Pseudo-Invertible networks using JAX

This post aims at training invertible neural networks. To be specific, the goal is to learn two functions $f_\theta, g_\phi$ which are $\mathbb{R} \to \mathbb{R}$, so that we have $f_\theta \approx g_\phi^{-1}$.

This relationship between $f_\theta$ and $g_\phi$ means that at any two points $x,y$ we should have

$$ \begin{align*} y &\approx f_\theta \circ g_\phi (y) \\ x &\approx g_\phi \circ f_\theta (x) \\ \end{align*} $$

This condition can be enforced through the constraint $\Omega(\mu, \lambda)$ defined as

$$ \Omega(\mu, \lambda) = \mu\,\mathbb{E}_Y\lVert Y- f_\theta \circ g_\phi (Y) \rVert^2 + \lambda \,\mathbb{E}_X\lVert X- g_\phi\circ f_\theta (X) \rVert^2$$

This expectation w.r.t inputs $x, y$ is taken over the distribution of the inputs, so that in practice we obtain discrete sums over the dataset $\mathcal{D} = {(x_i, y_i)}_{i=1}^n$. A downside of this approach is that the functions are approximately invertible only around points present in $\mathcal{D}$.

This $\Omega$ constraint is added to the base $L_2$ goodness of fit constraint $\mathcal{L}$ for the two networks: $$ \mathcal{L}(\mathcal{D}) = \dfrac{1}{n}\sum_{i=1}^n\lVert f_\theta(x_i) – y_i\rVert^2 + \dfrac{1}{n}\sum_{i=1}^n\lVert g_\phi(y_i) – x_i\rVert^2$$

So that our final loss is $\tilde{\mathcal{L}}(\mathcal{D}, \lambda, \mu) = \mathcal{L}(\mathcal{D}) + \Omega(\mu, \lambda)$.

Neural Networks using Haiku

The default library to define and train neural networks with JAX is Haiku. Declaring my two networks $f_\theta$ and $g_\phi$ using Haiku is fairly straightforward:

import haiku as hk

def two_layers_net(width: int = 30,
                   output_dim: int = 1
                   ) -> hk.Module:
    A basic two layer network with ReLU activations
    network = hk.Sequential([
        hk.Linear(width), jax.nn.relu,
        hk.Linear(width), jax.nn.relu,
    return network

However, in order to evaluate my networks at specific combinations of $\theta, \phi$ for specific points $x,y$, one needs to do something that felt strange to me: initialize and evaluate the network in the same function:

def net_evaluate(X: array,
                 Y: array,
                 width: int = 30,
                 ) -> Tuple[array]:
    Evaluates the two networkx on data `X`, `Y`.
    output_dim = Y.shape[1]
    net_frwd = two_layers_net(width, output_dim)
    net_bkwd = two_layers_net(width, output_dim)
    Y_hat = net_frwd(X)
    X_hat = net_bkwd(Y)
    inv_X = net_bkwd(Y_hat)
    inv_Y = net_frwd(X_hat)
    return X_hat, Y_hat, inv_X, inv_Y

Here, array corresponds to a wrapper around the basic JAX array type, net_frwd corresponds to $f_\theta$ and net_bkwd to $g_\phi$. We also use the variables $\hat{y} = f_\theta(x)$, $\hat{x} = g_\phi(y)$. Finally, X_inv and Y_inv correspond to the outputs of the compositions $f_\theta \circ g_\phi $ and $g_\phi \circ f_\theta $.

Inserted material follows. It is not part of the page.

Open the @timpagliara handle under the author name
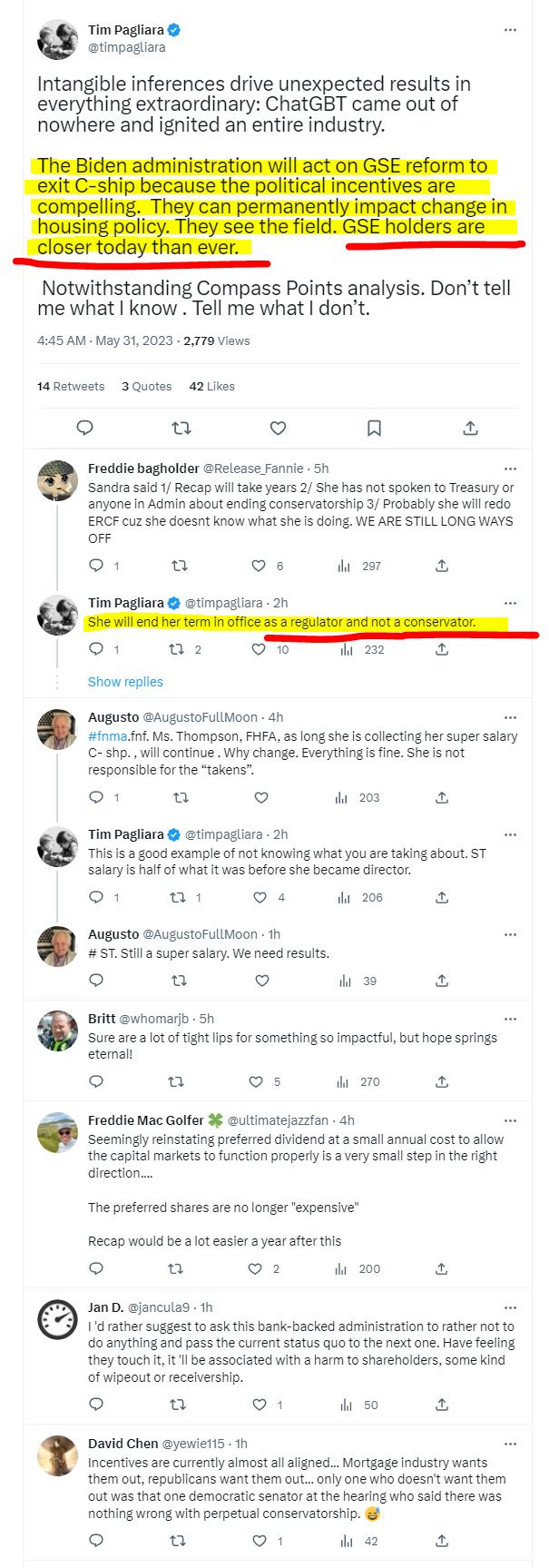Screen dimensions: 549x1568 pos(126,47)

In order to transform out network evaluation function into a “pure function”, we need to make the following call:

net = hk.without_apply_rng(hk.transform(net_evaluate))

This transforms our evaluation function into a function which explicitly depends on the parameters $\theta, \phi$ and the datapoints $x,y$.

Training phase

Following the MNIST Haiku example we use optax to optimize over the parameters of the two networks. The rest of the code can be found on github. The point cloud we're fitting is consists of $10^3$ points sampled from a post-nonlinear model $y = h_1( h_2(x) + \varepsilon)$ generated using random cubic splines:

scatter xy

We train and plot the learned networks for different values of $\mu, \lambda$. That is, we decide whether we prioritize invertibility of goodnes of fit using the hyperparameters.

Equal priority

We set $\lambda = \mu = 1$. This means the invertibility constraint $\Omega$ is as important as the $L_2$ fit $\mathcal{L}$.

We train the two networks using optax's Adam optimizer optax.adam(...) with a learning rate of $10^{-3}$ for $500$ epochs. The training loss $\tilde{\mathcal{L}}$ decreases smoothly:

training loss

The networks $f_\theta, g_\phi$ do not perfectly fit our scatter, because they must be approximately invertible. In the following figure, we plot $f,g$ by swapping the axes; the first plot illustrates the $x,y$ scatter and $f$'s fit, and the second the $y,x$ scatter together with $g$'s fit:

two maps

An interesting plot is the comparison between the inputs $x,y$ and their image under the almost identity maps $g\circ f \approx f \circ g \approx \mathrm{id}$.

invertibility of the maps

The dashed line corresponds to a perfect identity, and the blue and red maps correspond to $g\circ f$ and $f\circ g$. We can clearly see deviations at different intervals.

Fit priority

Let' set $\lambda = \mu = 0.1$. This means the goodness of fit is ten times more important compared to the invertibility constraint. We obtain the fits and invertibilities:

fit with 1 to 10 constraint ratio

When we let $\lambda, \mu \to 0$ we have gradually better fits and worse invertibility: for $\lambda = \mu = 0.01$, we get

fit with 1 to 100 constraint ratio

Invertibility priority

Let's do the same in reverse, setting $\mu = \lambda = 10$ we obtain the fits

10 to 1 constraint ratio

With $\lambda, \mu \to \infty$ we care less and less about the quality of the $L_2$ fits are only about having invertible functions. For $\lambda = \mu = 100$ we obtain:

100 to 1 constraint ratio

The fits are terrible, as expected: the functions are almost linear, and do not even capture linear trends in the data.

Unconstrained fits

As a baseline, fitting the two networks separately by optimizing only the $L_2$ loss yields the following fits:

no constraint fit

Our model seems too simple. Let's change the activations to SiLU functions. This is easily done via JAX's jax.nn.silu. The results are a bit better:

no constraint silu fit